Our research focuses on a limited amount of Web APIs and browser interfaces, it’s worth mentioning that those aren’t the only ones that might have access to browser memory/cache and trying to keep up with the development of all new standards and web features is a complex and time-consuming process.
Web Crawler | Cookie | IndexedDB | LocalStorage | SessionStorage | Broadcast Channel | Shared Worker |
---|---|---|---|---|---|---|
Ahrefs | FAILED | FAILED | FAILED | PASSED | PASSED | PASSED |
Botify | PASSED | PASSED | PASSED | PASSED | PASSED | PASSED |
ContentKing | PASSED | FAILED | FAILED | PASSED | PASSED | PASSED |
FandangoSEO | FAILED | FAILED | FAILED | FAILED | PASSED | PASSED |
JetOctopus | PASSED | FAILED | FAILED | PASSED | PASSED | PASSED |
Lumar (formerly Deepcrawl) | PASSED | PASSED | PASSED | PASSED | PASSED | PASSED |
Netpeak Spider | PASSED | FAILED | FAILED | FAILED | FAILED | FAILED |
OnCrawl | PASSED | PASSED | PASSED | PASSED | PASSED | PASSED |
Ryte | PASSED | FAILED | FAILED | PASSED | PASSED | PASSED |
Screaming Frog | PASSED | FAILED * | FAILED * | PASSED | PASSED | PASSED |
SEO PowerSuite WebSite Auditor | PASSED | FAILED | FAILED | FAILED | PASSED | PASSED |
SEOClarity | FAILED | PASSED | FAILED | PASSED | PASSED | PASSED |
Sistrix | PASSED | PASSED | PASSED | PASSED | PASSED | PASSED |
Sitebulb | FAILED | FAILED | FAILED | PASSED | FAILED | FAILED |
*Screaming Frog fixed the problem autonomously in August after our tests but before we reached out to them
Appendices
Web crawlers’ status
Not all web crawlers have been able to fix the session isolation issues yet while they investigate further.

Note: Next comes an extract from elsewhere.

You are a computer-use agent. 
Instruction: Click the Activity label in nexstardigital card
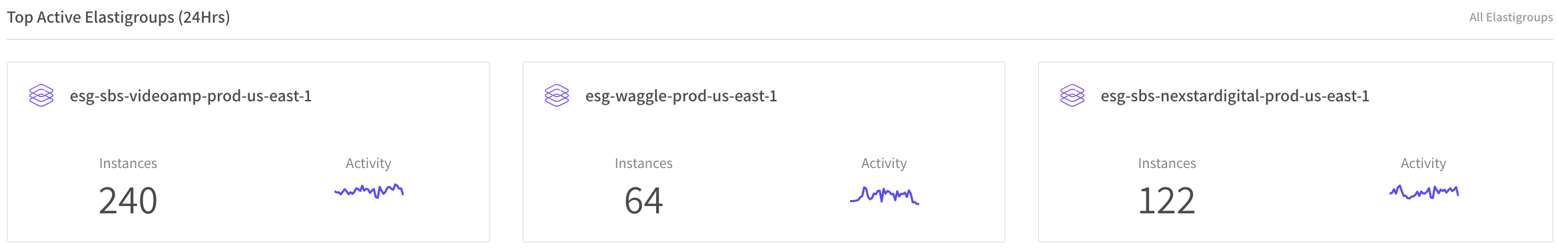point(1423,163)
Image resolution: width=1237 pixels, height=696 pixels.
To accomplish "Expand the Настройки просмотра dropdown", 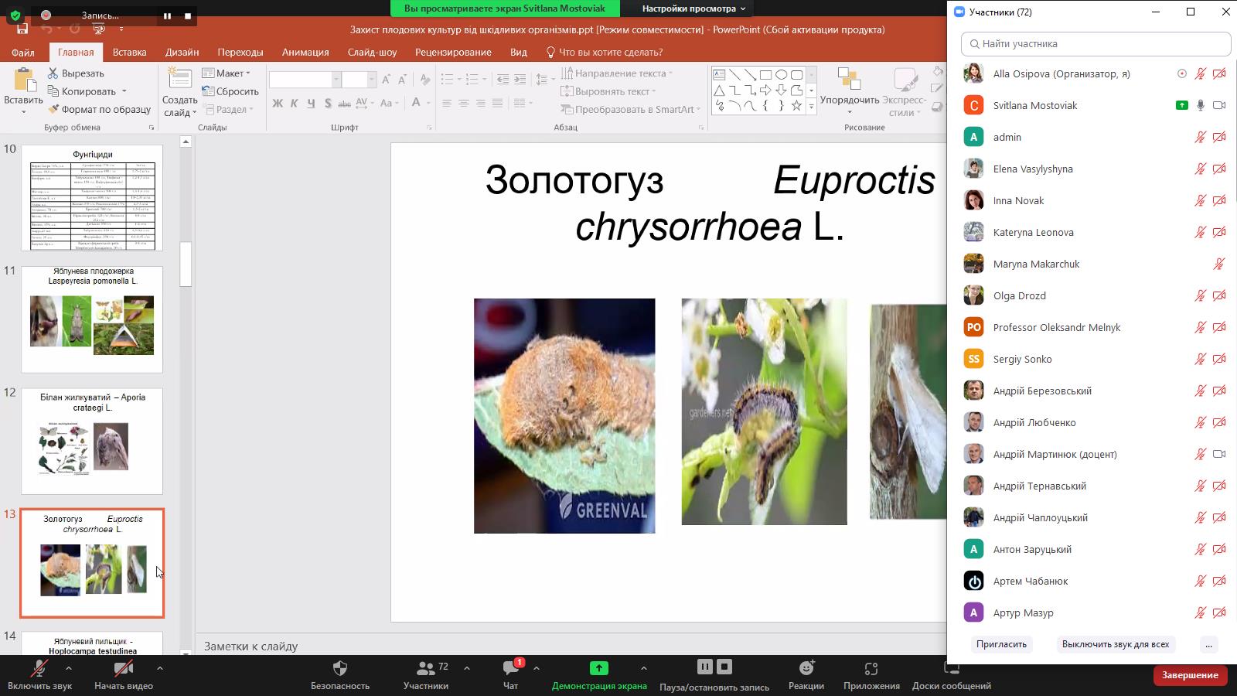I will pyautogui.click(x=693, y=9).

The Docker crawling test framework was able to support those who have fixed the session isolation and will be included in their future release checks. Some web crawlers included us through the entire remediation process.

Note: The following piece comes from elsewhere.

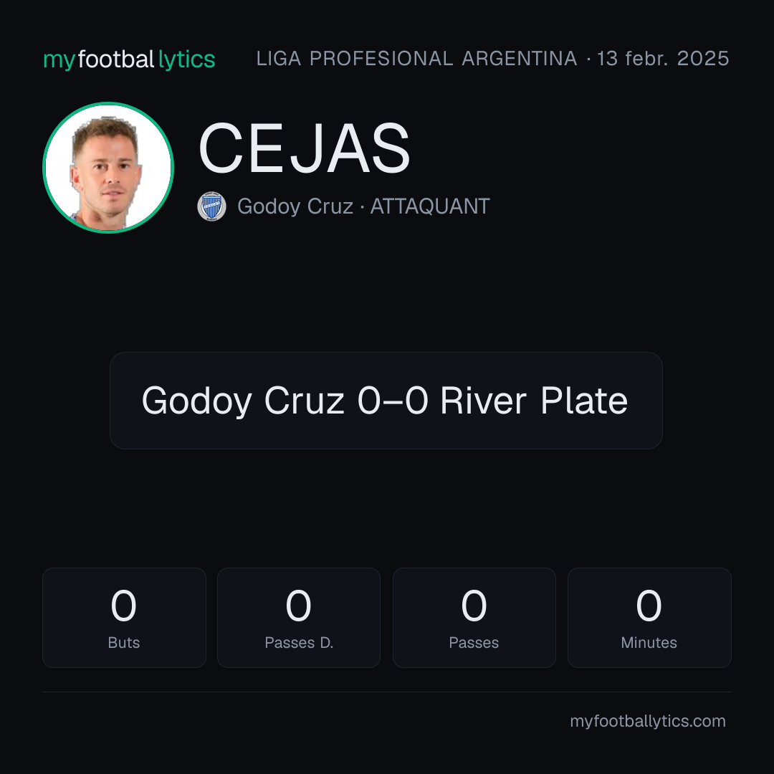
Task: Click the 13 febr. 2025 date text
Action: click(663, 59)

Below you can find a table with the current status of the web crawlers. We’ll update the table every time we’ll have news from the vendors.
Last update: 2022/11/15
Web Crawler | Status |
---|---|
Ahrefs | Fixed – 15 Nov 2022 |
Botify | Passed all tests |
ContentKing | Fixed – 27 Oct 2022 |
FandangoSEO | Looking into this |
JetOctopus | Looking into this |
Lumar (formerly Deepcrawl) | Passed all tests |
Netpeak Spider | Looking into this |
OnCrawl | Passed all tests |
Ryte | Fixed – 10 Oct 2022 |
Screaming Frog | Fixed – 17 Aug 2022 * |
SEO PowerSuite WebSite Auditor | Looking into this |
SEOClarity | Looking into this |
Sistrix | Passed all tests |
Sitebulb | Looking into this |
*Screaming Frog fixed the problem autonomously in August after our tests but before we reached out to them
If you are a web crawling provider, consider using the crawl testing framework to ensure that you are isolating sessions correctly.

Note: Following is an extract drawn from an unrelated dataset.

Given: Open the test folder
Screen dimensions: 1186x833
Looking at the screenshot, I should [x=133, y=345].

Additional information about the research
- The majority of tests have been completed during July / August 2022;
- We used the standard configuration for all tools, enabling the “JS Rendering” if not default, and disabling the “keep storage” option where possible (this is an advanced option and should be disabled by default);
- Merj is channel partner with Botify. Botify have not been involved in designing or conducting these tests.
- All featured vendors were sent the results after testing was completed and were offered a 30-day grace period to validate or fix any session isolation issues before publishing this article.